● GIVEN REQUEST:
Reproduce every line of the data from the one containing "Viewport: 1411px width, 1080px height." down to the one containing "(x=411, y=405)", including both of those lines.

[Stored items]
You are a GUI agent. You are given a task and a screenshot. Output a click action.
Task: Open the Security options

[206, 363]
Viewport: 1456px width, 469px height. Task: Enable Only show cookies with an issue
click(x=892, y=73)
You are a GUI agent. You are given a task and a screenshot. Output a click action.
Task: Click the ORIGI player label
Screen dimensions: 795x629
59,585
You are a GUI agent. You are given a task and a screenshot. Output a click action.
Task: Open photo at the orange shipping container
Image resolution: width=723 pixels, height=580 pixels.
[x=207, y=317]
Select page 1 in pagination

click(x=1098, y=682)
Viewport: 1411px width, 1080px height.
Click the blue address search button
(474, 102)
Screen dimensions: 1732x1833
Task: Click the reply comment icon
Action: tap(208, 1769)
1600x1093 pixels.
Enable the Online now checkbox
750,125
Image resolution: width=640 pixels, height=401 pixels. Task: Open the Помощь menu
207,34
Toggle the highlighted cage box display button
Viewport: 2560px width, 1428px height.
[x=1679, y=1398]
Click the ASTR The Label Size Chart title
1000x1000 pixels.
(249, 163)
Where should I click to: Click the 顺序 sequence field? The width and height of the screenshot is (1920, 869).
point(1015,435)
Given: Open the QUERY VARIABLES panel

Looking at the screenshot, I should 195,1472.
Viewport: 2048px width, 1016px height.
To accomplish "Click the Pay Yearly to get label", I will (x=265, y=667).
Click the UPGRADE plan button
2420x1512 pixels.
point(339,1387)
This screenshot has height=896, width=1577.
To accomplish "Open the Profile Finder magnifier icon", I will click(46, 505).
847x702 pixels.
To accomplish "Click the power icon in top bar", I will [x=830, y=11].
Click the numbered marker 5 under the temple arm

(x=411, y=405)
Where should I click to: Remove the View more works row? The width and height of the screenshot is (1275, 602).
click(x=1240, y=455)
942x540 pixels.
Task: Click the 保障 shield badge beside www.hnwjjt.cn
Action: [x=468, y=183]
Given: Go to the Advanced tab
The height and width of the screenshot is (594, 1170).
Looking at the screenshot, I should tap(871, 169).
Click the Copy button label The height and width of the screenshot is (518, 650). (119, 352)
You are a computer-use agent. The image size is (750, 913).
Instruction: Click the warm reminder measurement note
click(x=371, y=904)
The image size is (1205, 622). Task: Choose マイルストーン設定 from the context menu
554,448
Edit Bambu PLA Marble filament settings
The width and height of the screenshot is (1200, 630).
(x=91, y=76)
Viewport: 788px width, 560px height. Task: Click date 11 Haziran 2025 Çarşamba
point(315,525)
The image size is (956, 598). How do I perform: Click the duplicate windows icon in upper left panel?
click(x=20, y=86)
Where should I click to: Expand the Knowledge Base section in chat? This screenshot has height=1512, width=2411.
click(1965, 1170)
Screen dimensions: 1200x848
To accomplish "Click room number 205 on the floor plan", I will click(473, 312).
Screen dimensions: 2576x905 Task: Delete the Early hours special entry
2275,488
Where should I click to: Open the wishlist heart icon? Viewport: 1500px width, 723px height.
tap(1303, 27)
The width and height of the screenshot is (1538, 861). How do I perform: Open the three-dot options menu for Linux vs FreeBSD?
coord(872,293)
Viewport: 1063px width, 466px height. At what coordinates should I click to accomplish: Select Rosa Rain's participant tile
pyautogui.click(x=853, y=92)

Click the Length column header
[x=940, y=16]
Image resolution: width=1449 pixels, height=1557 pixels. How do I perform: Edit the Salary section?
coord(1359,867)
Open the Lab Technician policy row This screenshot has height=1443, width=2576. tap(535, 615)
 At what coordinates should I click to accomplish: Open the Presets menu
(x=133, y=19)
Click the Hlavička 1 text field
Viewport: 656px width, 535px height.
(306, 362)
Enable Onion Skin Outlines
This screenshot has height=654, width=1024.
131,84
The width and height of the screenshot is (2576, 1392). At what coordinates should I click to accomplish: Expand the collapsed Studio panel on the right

● COMPLETE ANSWER:
Viewport: 1411px width, 1080px height.
Click the blue address search button
(474, 102)
Screen dimensions: 1732x1833
Task: Click the reply comment icon
Action: tap(208, 1769)
1600x1093 pixels.
Enable the Online now checkbox
750,125
Image resolution: width=640 pixels, height=401 pixels. Task: Open the Помощь menu
207,34
Toggle the highlighted cage box display button
Viewport: 2560px width, 1428px height.
[x=1679, y=1398]
Click the ASTR The Label Size Chart title
1000x1000 pixels.
(249, 163)
Where should I click to: Click the 顺序 sequence field? The width and height of the screenshot is (1920, 869).
point(1015,435)
Given: Open the QUERY VARIABLES panel

Looking at the screenshot, I should 195,1472.
Viewport: 2048px width, 1016px height.
To accomplish "Click the Pay Yearly to get label", I will (x=265, y=667).
Click the UPGRADE plan button
2420x1512 pixels.
point(339,1387)
This screenshot has height=896, width=1577.
To accomplish "Open the Profile Finder magnifier icon", I will click(46, 505).
847x702 pixels.
To accomplish "Click the power icon in top bar", I will [x=830, y=11].
Click the numbered marker 5 under the temple arm

(x=411, y=405)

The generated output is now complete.